[Saved entries]
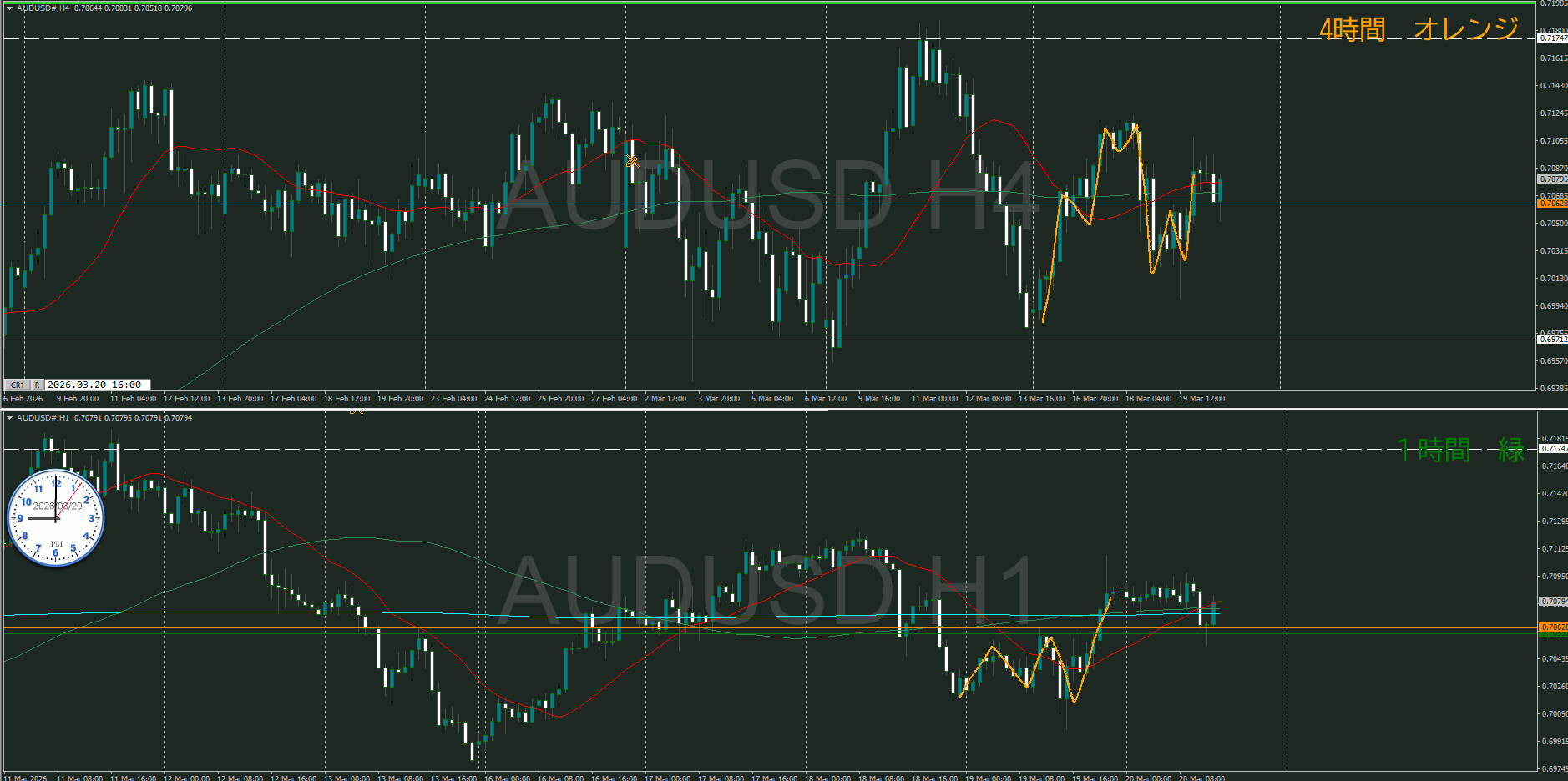Click the 11 Mar 00:00 time label on H4 axis

tap(934, 399)
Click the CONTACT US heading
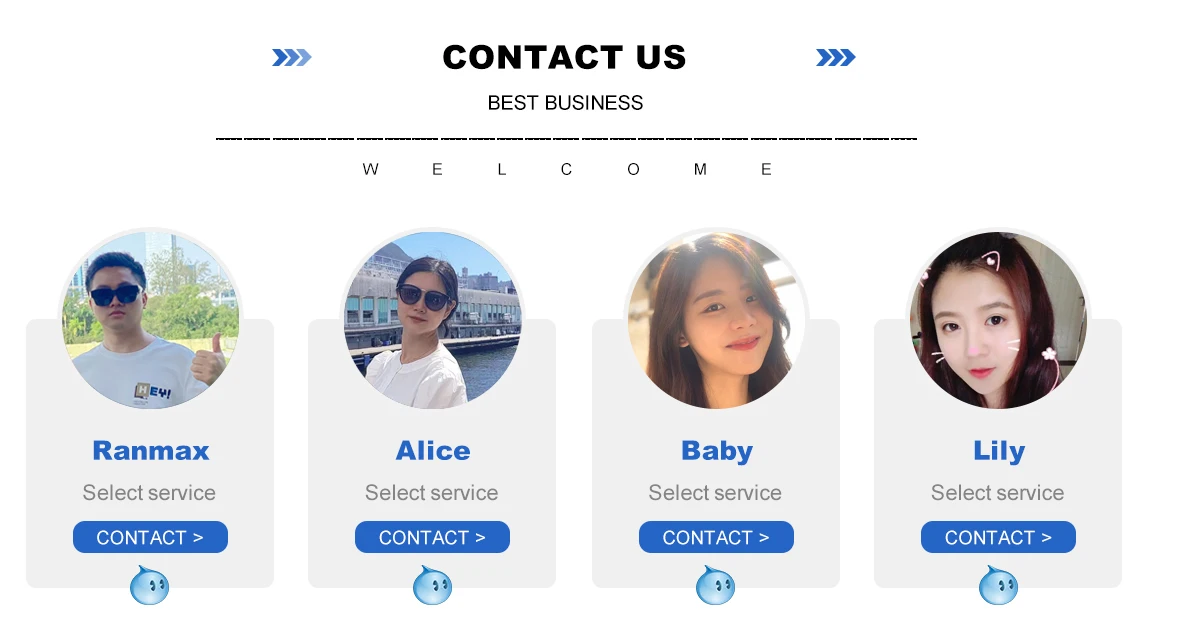Viewport: 1200px width, 636px height. [565, 57]
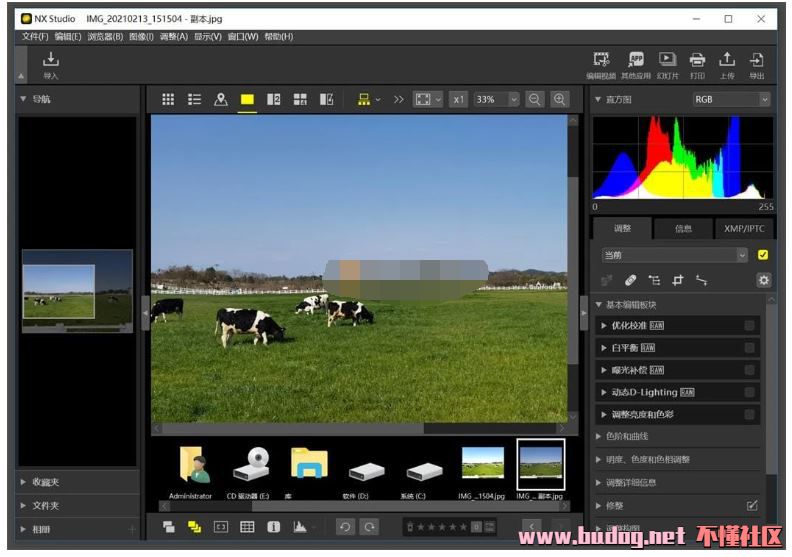Image resolution: width=792 pixels, height=557 pixels.
Task: Switch to thumbnail grid view
Action: [168, 99]
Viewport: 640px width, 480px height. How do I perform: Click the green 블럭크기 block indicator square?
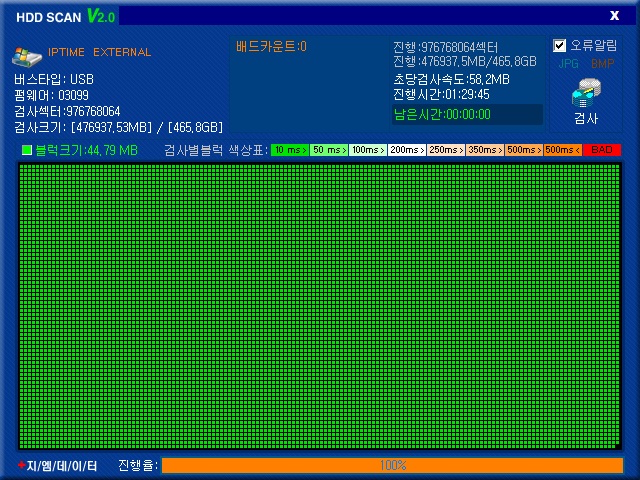(27, 150)
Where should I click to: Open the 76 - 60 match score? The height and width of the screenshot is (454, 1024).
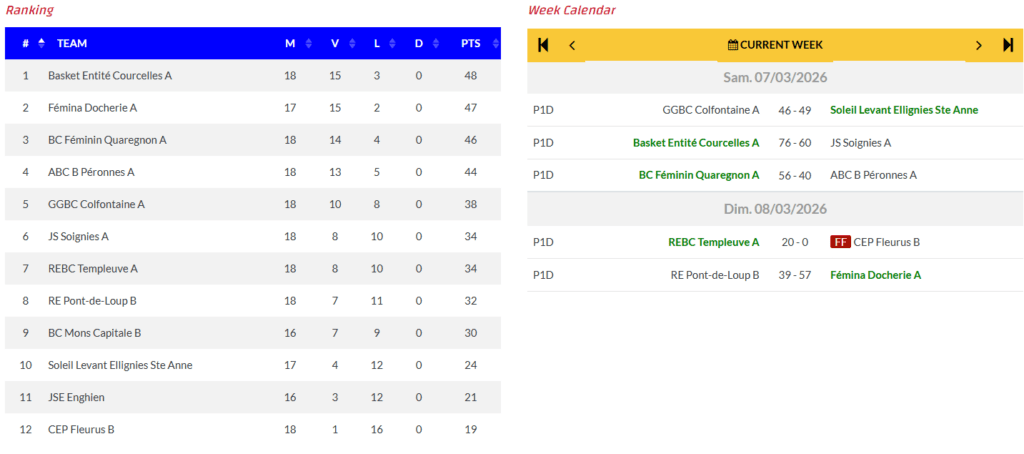pos(794,143)
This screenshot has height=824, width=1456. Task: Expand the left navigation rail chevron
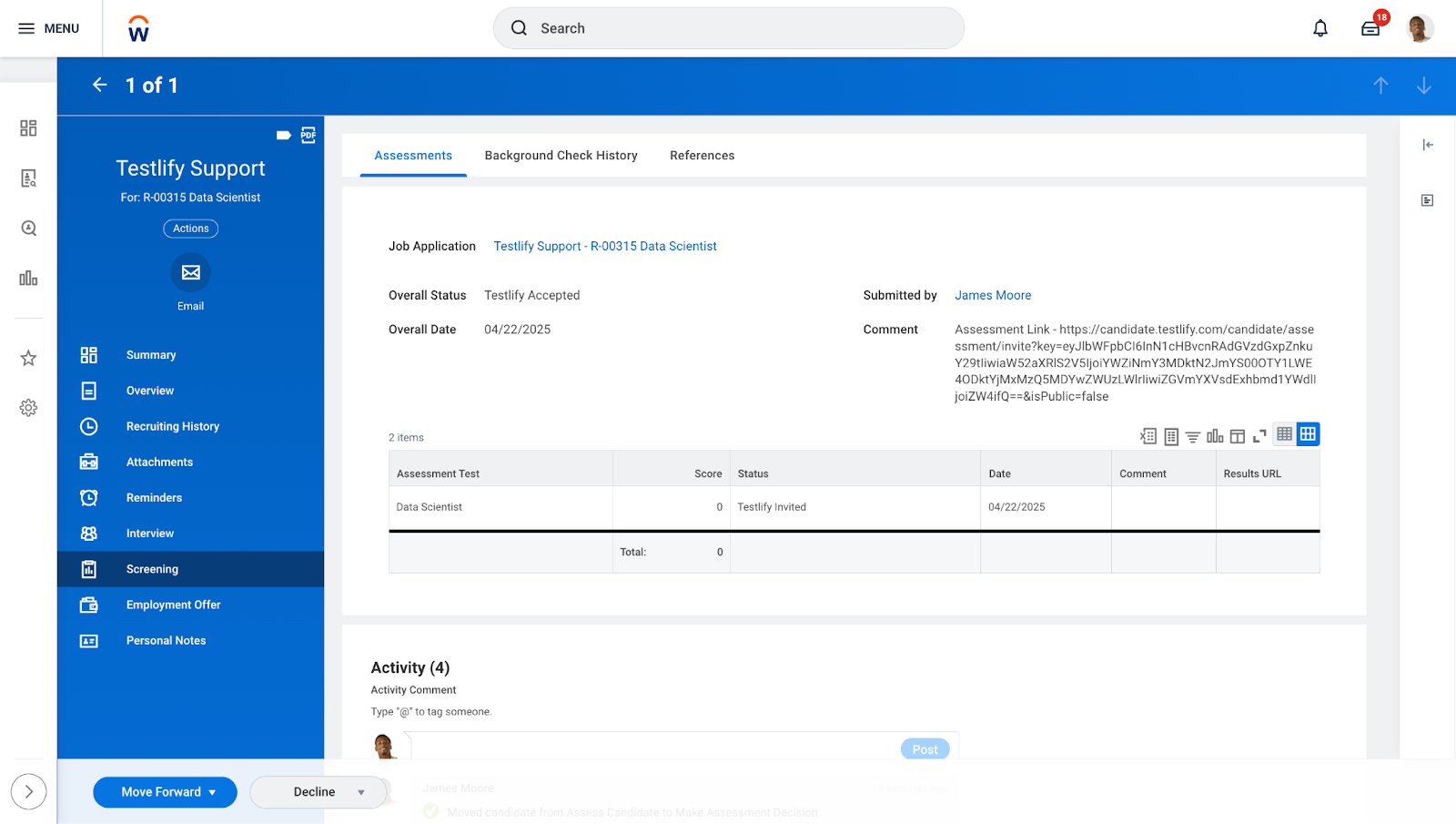[x=28, y=792]
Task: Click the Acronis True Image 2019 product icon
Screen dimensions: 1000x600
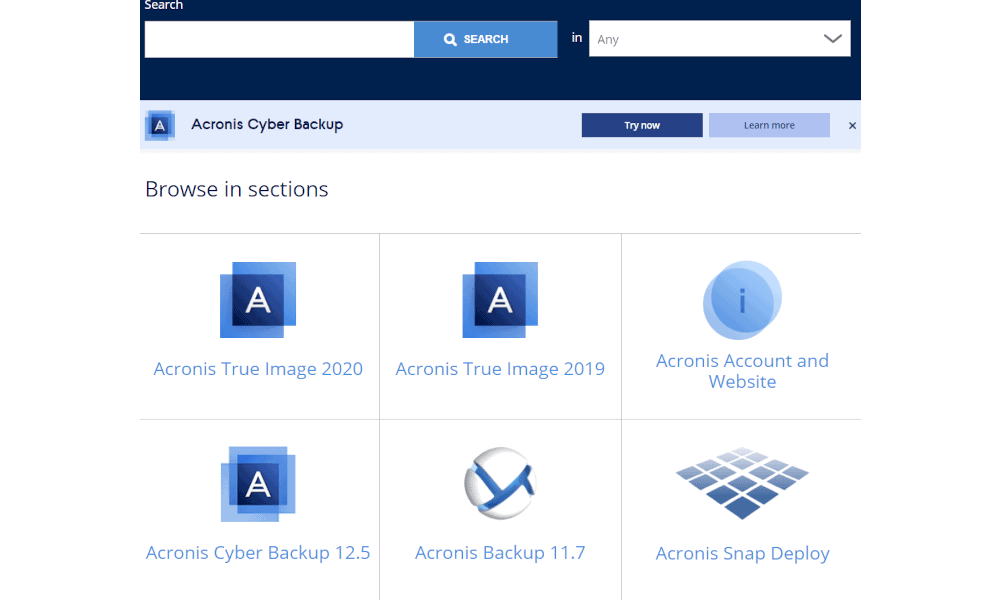Action: point(500,300)
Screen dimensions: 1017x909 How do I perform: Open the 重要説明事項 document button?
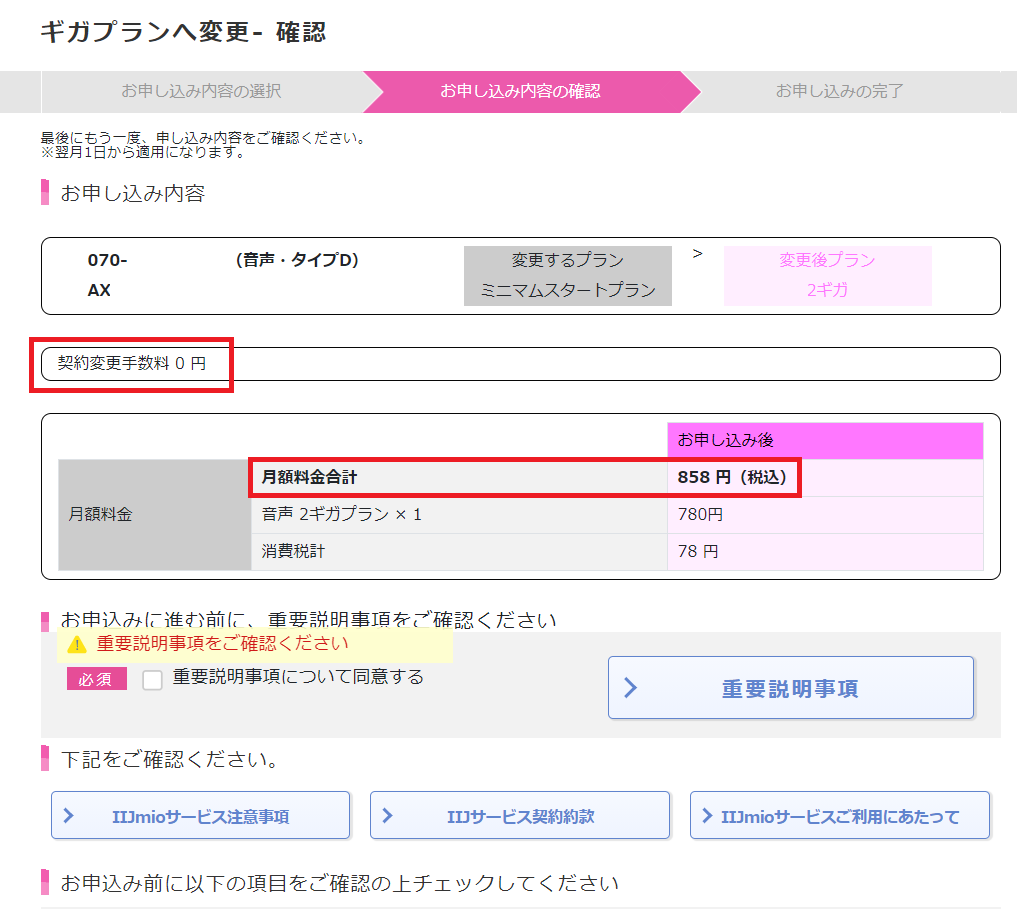(790, 688)
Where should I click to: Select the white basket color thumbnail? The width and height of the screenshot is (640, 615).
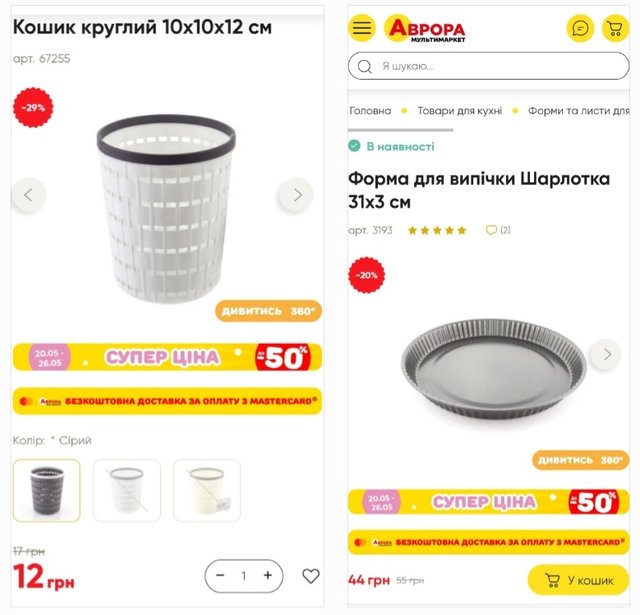[x=127, y=491]
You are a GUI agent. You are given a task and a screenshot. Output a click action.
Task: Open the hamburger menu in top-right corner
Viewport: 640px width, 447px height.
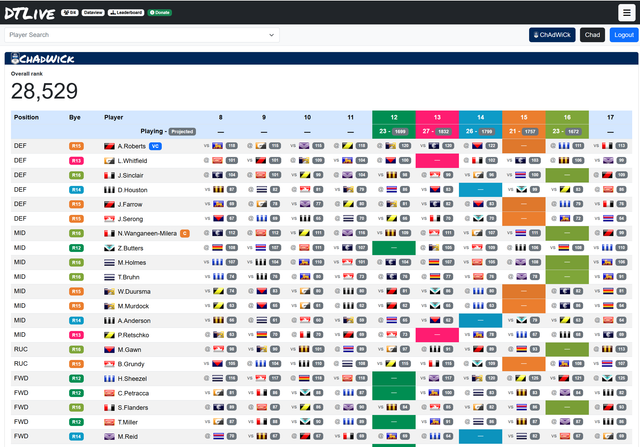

▶ **INSTRUCTIONS FOR THE TASK**: Repeat exactly and only the lines from the one holding "Task: Open the" through the final line of the entries; no pictures.

▶ **WRITTEN SOLUTION**:
Task: Open the hamburger menu in top-right corner
Viewport: 640px width, 447px height.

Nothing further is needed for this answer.